Para José Inácio Faria, o estreitamento das vias “vai trazer engarrafamentos brutais” à Segunda Circular e os automobilistas não têm alternativas porque a CRIL (Circular Regional Interior de Lisboa, o Eixo Norte-Sul e a CREL (Circular Regional Exterior de Lisboa) “não são alternativa” porque também estão congestionadas.

Lamentando que a câmara não tenha ouvido os lisboetas, nem técnicos e que não haja estudos de impacto ambiental, o presidente do MPT (partido com um assento na assembleia municipal) defendeu ainda que as oito mil árvores que a autarquia pretende colocar (no separador central e na envolvente) não serão as mais corretas porque são de “folha caduca”, logo propícias a tornar o piso mais escorregadio.

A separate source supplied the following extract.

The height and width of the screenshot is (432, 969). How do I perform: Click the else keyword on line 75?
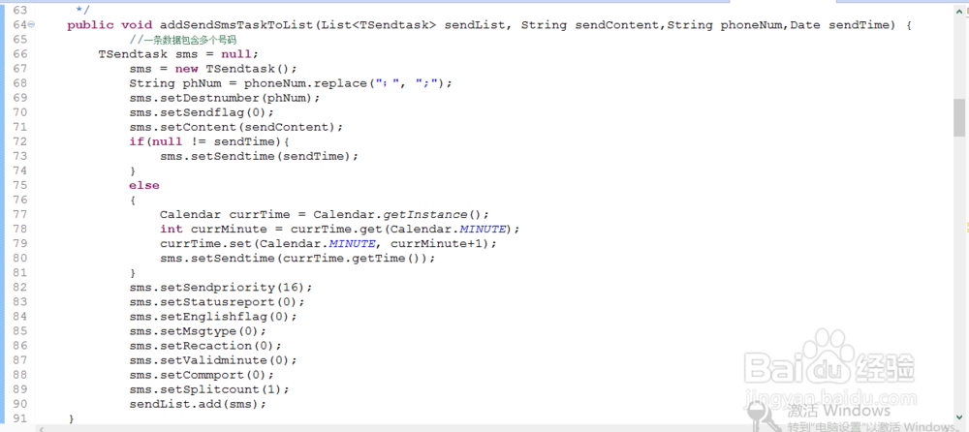[144, 185]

“Além disso, vai implicar que traga também fauna e as aves perto do aeroporto trazem problemas acrescidos”, acrescentou, corroborando alertas já feitos por organismos do setor da aviação.

Referindo-se às entidades com quem teve reuniões, disse que a tónica de todas “foi a segurança, tanto para automóveis como para aviões”, bem como o facto de “não terem sido ouvidas”.

“Não consigo compreender como numa intervenção destas, numa das artérias principais de Lisboa de ligação com o norte e a zona oeste, estas entidades não foram ouvidas”, frisou.

O líder do MPT fez saber que vai apresentar duas questões aos comissários europeus do Ambiente e dos Transportes acerca desta matéria e assegurou que vai envidar todos os esforços para que este tipo de projectos tenha uma outra abertura e outro procedimento, mais junto das populações.

“Não percebo como é que o presidente se propõe a tomar uma decisão destas sem ouvir as pessoas e sem sequer ter em consideração a posição da sociedade e dos especialistas”, afirmou, acrescentando que se está “numa sociedade democrática e as forças democráticas da sociedade têm de ser ouvidas”.

Afirmando que este projecto foi “feito em cima do joelho”, o presidente do MPT disse esperar que o presidente da câmara, Fernando Medina (PS), tenha “o bom senso de voltar atrás e fazer as coisas como deve de ser”.